▼
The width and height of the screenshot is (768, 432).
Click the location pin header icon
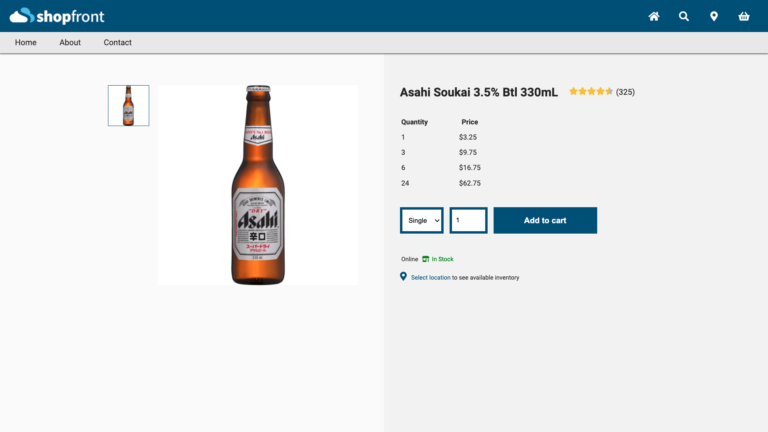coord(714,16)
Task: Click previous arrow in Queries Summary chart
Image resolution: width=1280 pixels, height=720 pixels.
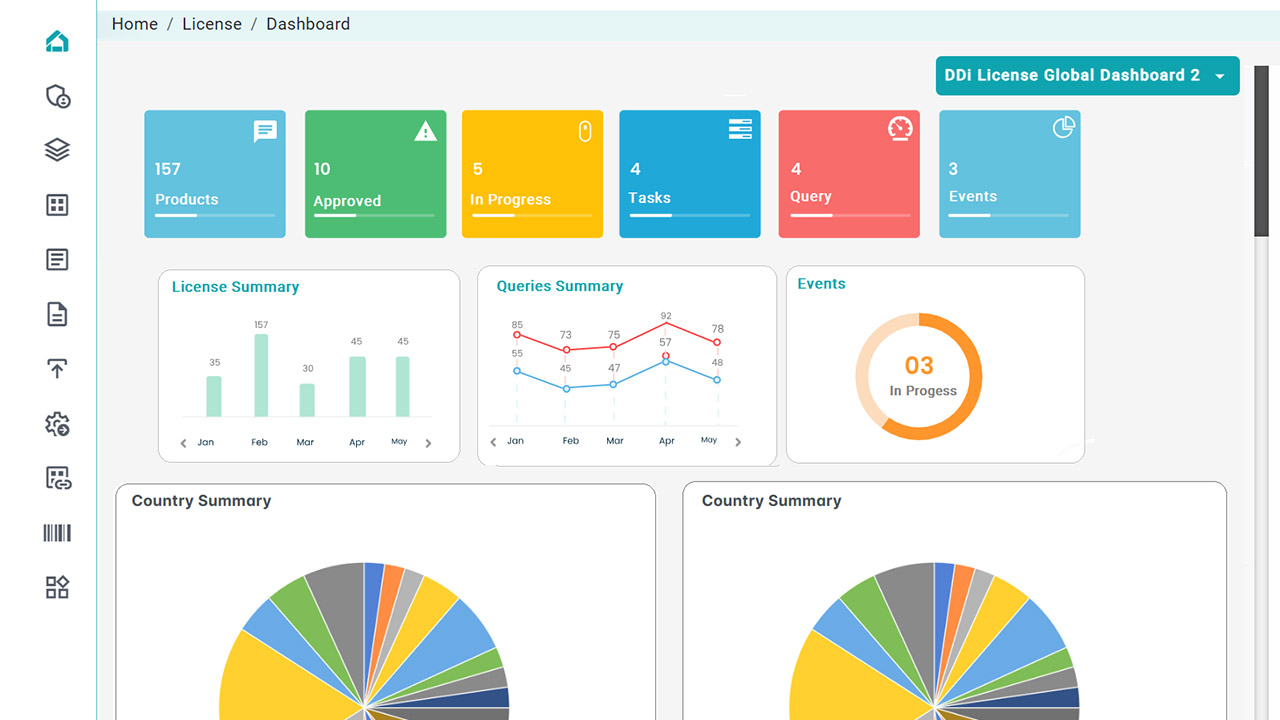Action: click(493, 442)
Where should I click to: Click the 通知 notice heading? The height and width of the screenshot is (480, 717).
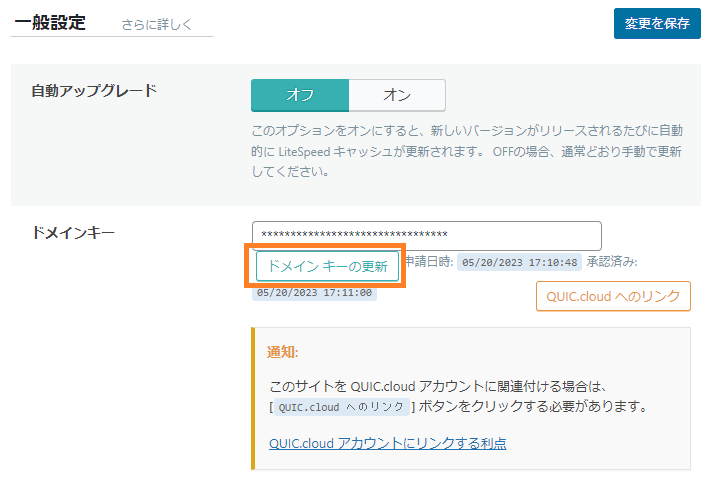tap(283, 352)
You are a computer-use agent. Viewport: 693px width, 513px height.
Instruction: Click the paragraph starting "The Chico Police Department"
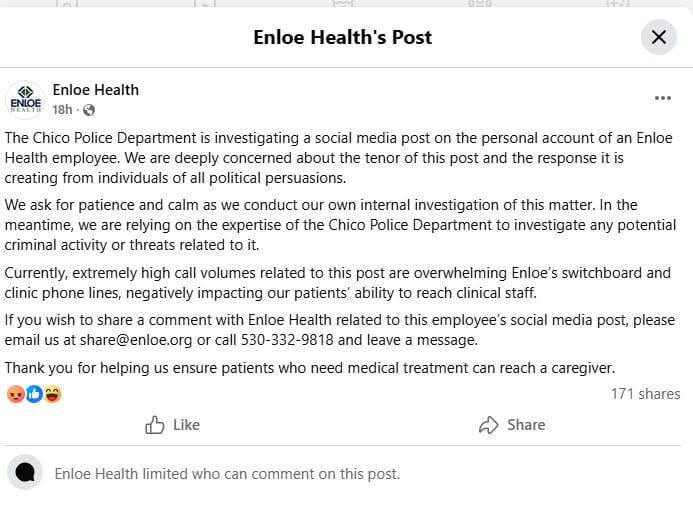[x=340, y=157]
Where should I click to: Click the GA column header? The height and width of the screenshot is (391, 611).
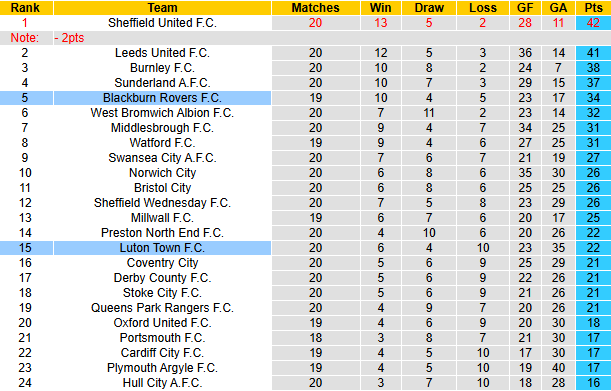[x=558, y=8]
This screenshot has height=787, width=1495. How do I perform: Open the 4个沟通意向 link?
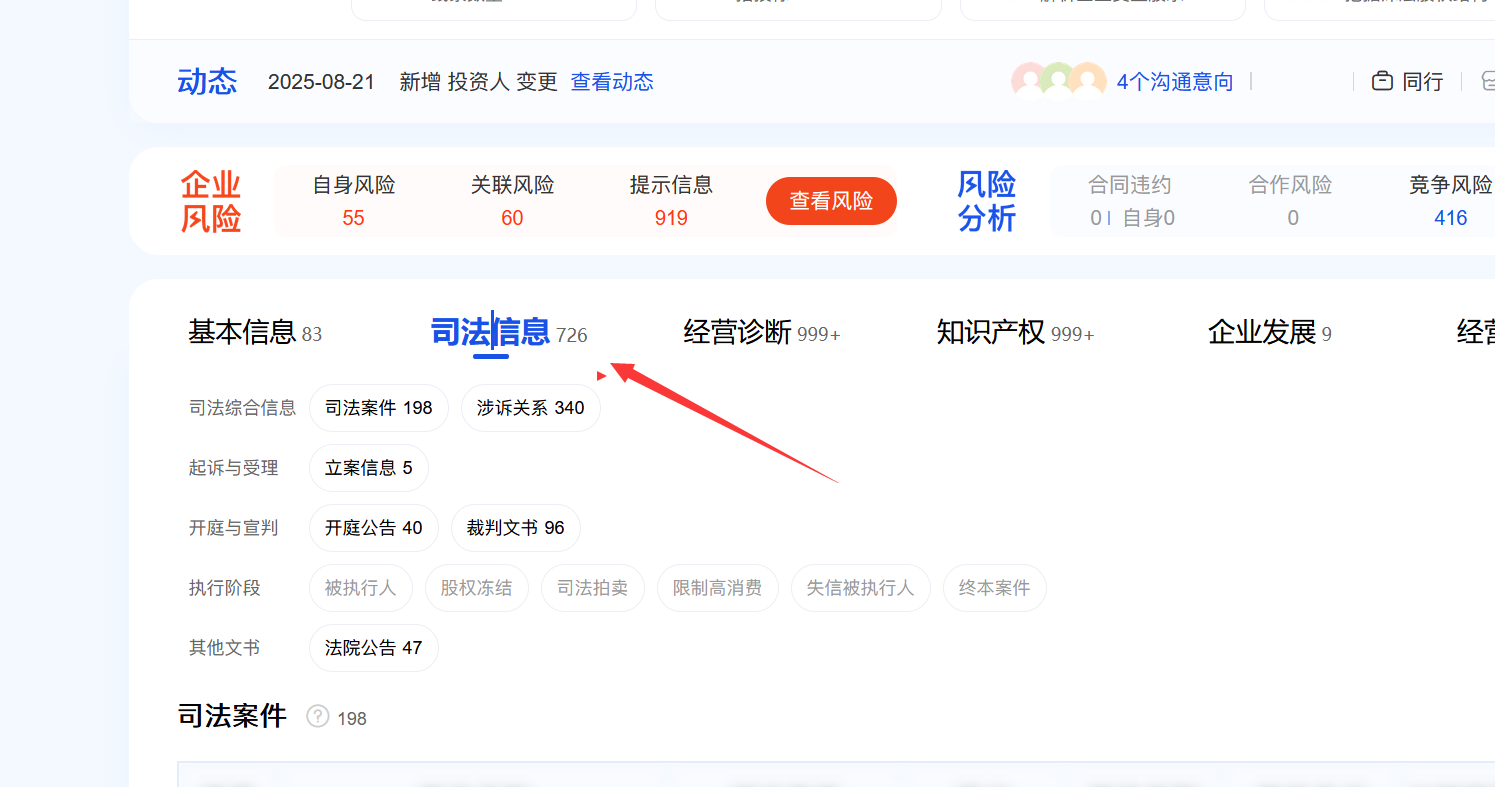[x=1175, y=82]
▲
■ GIVEN PROBLEM
Shift every coordinate in the listing's answers up by 136, and write out all of the listing's lines again, requests included. Leave the pictures out.

■ FINAL RESULT
The width and height of the screenshot is (768, 432).
Click the location pin header icon
coord(850,152)
Task: Click previous arrow in Queries Summary chart
Image resolution: width=1280 pixels, height=720 pixels.
Action: click(629, 578)
Where should I click to: Click the 通知 notice heading? The height and width of the screenshot is (480, 717).
tap(419, 488)
You are a computer-use agent. Viewport: 693px width, 513px height.
Instruction: Click the paragraph starting "The Chico Police Department"
[x=476, y=293]
Where should I click to: Click the GA column header? The height and width of the screenshot is (391, 611).
[x=694, y=144]
This screenshot has height=787, width=1495. How do I perform: Open the 4个沟通意向 link?
[x=1311, y=218]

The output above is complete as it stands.